The $24 trillion US Treasury market – by far the largest debt market in the world – serves as the backbone of the international financial system, a default by the US, even a brief one, would create havoc in the market with consequences that may legitimately be considered “catastrophic”, with severe short-term financial and economic downturn in the US, widespread economic suffering and a huge medium and long-term negative impact on the reputation of America. Democratic and Republican leaders, all have agreed that default “cannot be allowed to happen”. But when two negotiating parties are as far apart as are the two Political Parties in Washington, and things get pushed to the brink, a US Government default is no longer unthinkable. And Secretary of the Treasure Janet Yellen has emphasized she is not bluffing when she repeatedly warned Congress that the US would be unable to honor its financial obligations beginning on June 1, 2023 unless Congress increased the debt ceiling.

The issues are fundamentally political, not economic, with both sides appealing to the public for support. President Biden has every right to claim the moral high ground, insisting that Congress has already approved expenditures and that any discussions on government spending should be part of the annual negotiations on the budget, not on the artificial impact of the debt ceiling. He also could rightfully claim that Democrats did not use debt ceiling blackmail against the Trump Administration and that Republicans had accepted without difficulty Trump’s addition of $7 trillion to the national debt, whereas now, with a Democratic President, suddenly Republicans decry any increase in government debt. But Kevin McCarthy may have the political upper hand, he understands that debt is an unpopular concept to the American public, and that it is politically attractive to present the Democrats as profligate spenders, while the Republican Party is fiscally responsible. In addition, to the surprise of many, he was able to pass in the Republican-controlled House a bill proposing that the Government drastically reduce expenditures, basically cancelling much of Biden’s agenda. Such a bill had no chance of being approved by the Democratic-controlled Senate, but it presented a clear program to reduce spending in exchange for an increase in the debt ceiling, whereas the Democratic program was to increase the debt ceiling without any quid pro quo.
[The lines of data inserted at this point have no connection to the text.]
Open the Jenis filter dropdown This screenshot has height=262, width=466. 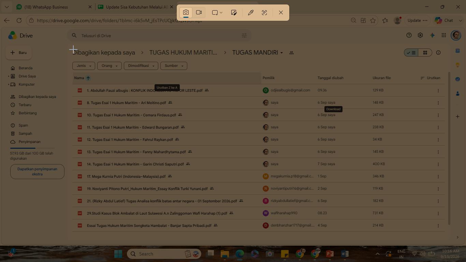pos(84,66)
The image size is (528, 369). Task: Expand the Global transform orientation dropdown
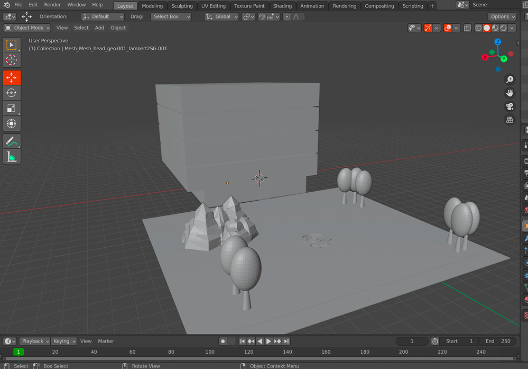222,17
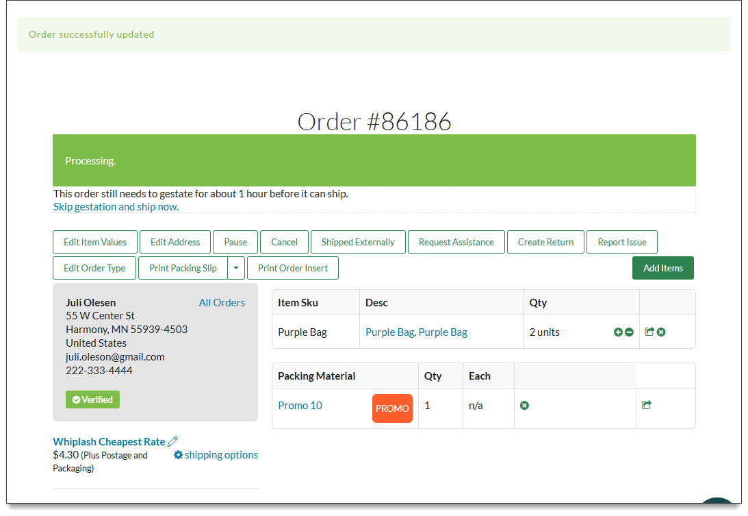This screenshot has width=748, height=516.
Task: Open the Edit Address section
Action: 175,242
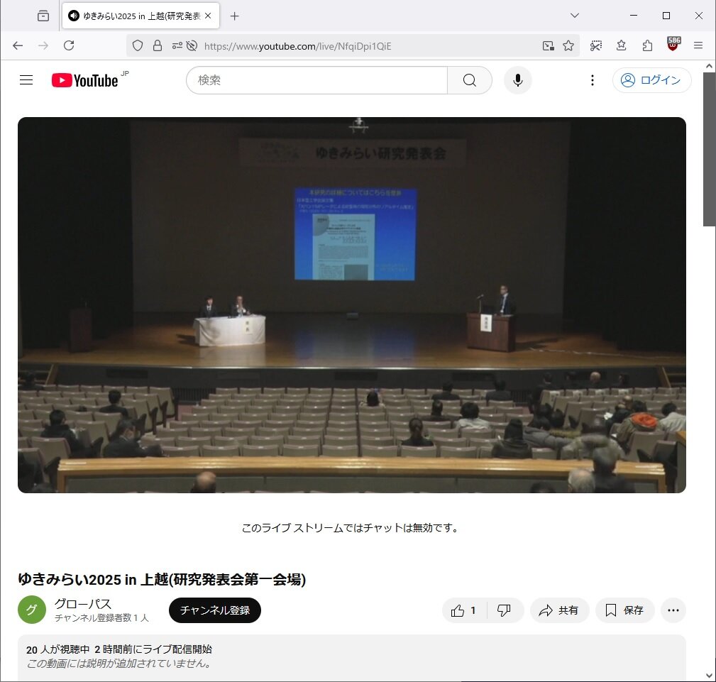The width and height of the screenshot is (716, 682).
Task: Subscribe using チャンネル登録 button
Action: (x=214, y=610)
Biden initially said he would not negotiate any expenditure reduction, the debt ceiling had to be freely raised for the government to pay for expenditures already voted by Congress, but the Republicans clearly threatened to force a default, and the Democrats understood they would be blamed for such a result. Biden backed down, agreed to negotiated with McCarthy and even canceled his trip to Australia and Papua New Guinea (to their great disappointment) to return to Washington immediately after the G7 Meeting in Japan to pursue negotiations. Democrats, particularly in the liberal wing, are unhappy to see Biden accept Republican demands. McCarthy has his own political problems, he has a tiny majority in the House, and to win the election to become Speaker he had to accede to the demands of a small extreme right wing of his Party. This group, as well as ex-President Trump, seem quite willing to push the country to default and are ready to remove McCarthy as Speaker if he agrees to a deal with Biden that does not accede to their demands. In the poisoned political environment of US partisan politics, both sides have very limited room to maneuver.
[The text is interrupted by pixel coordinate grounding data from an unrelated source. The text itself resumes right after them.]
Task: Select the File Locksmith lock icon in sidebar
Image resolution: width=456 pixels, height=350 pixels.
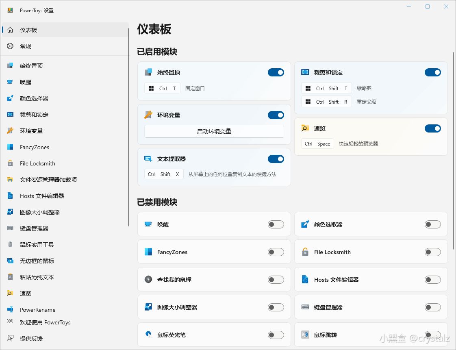Action: click(x=10, y=163)
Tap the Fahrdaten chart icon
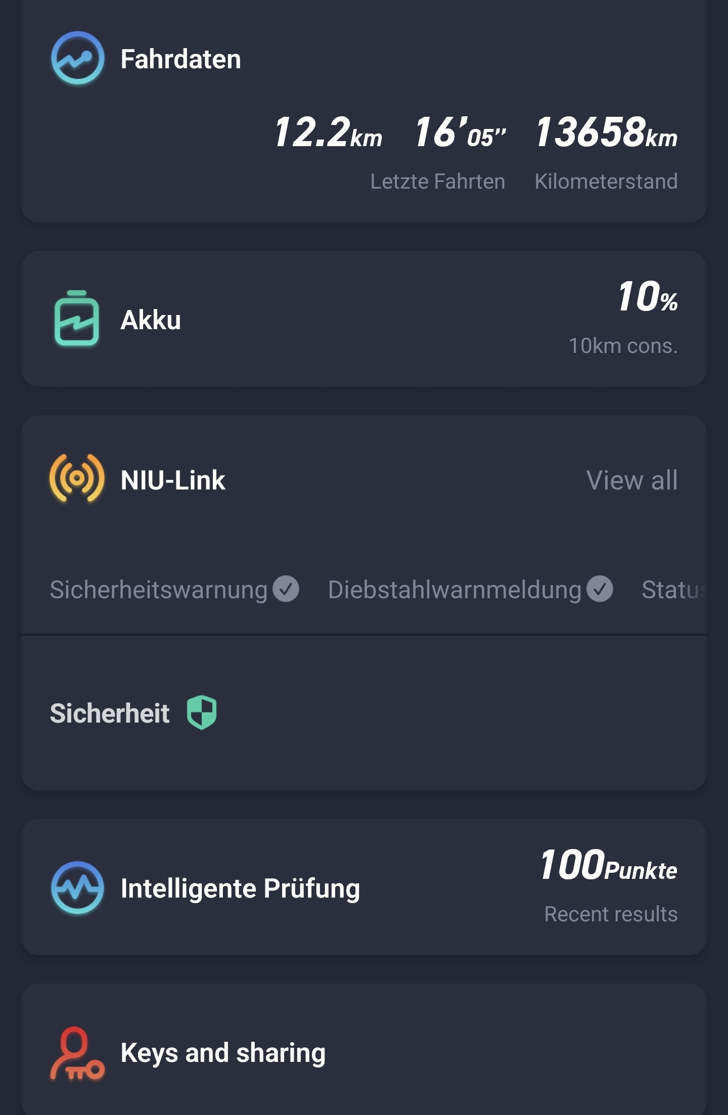 [78, 58]
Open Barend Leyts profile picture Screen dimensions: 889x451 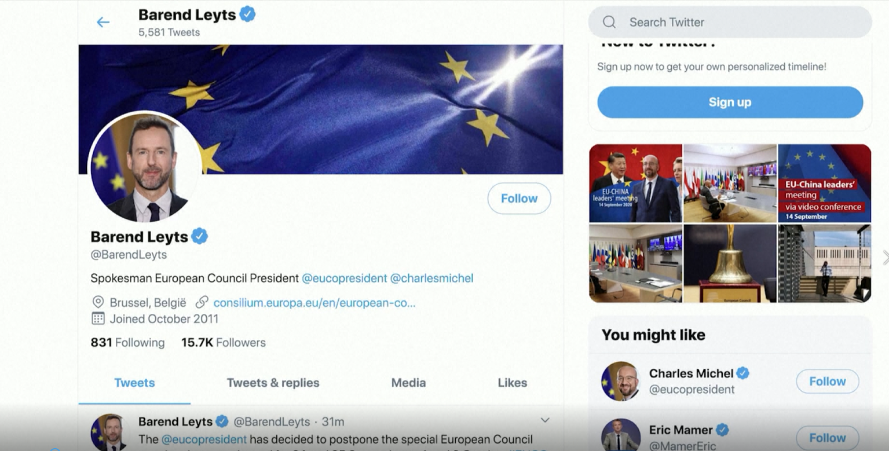[145, 167]
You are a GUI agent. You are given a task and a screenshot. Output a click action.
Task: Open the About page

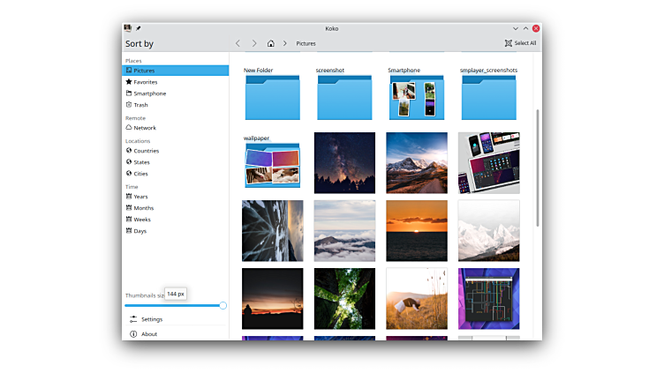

The US has never failed to make a debt payment. As we get perilously close to the deadline, might this be the first time? And if ever there were a default, even a brief one, who will get the blame? As of this writing, Biden and McCarthy appear to be negotiating in good faith, both recognizing the enormous danger a default would represent for the country. I suspect they will come to an agreement, barely averting a default, but once again showing for the world to see, the weaknesses of the dysfunctional US political system.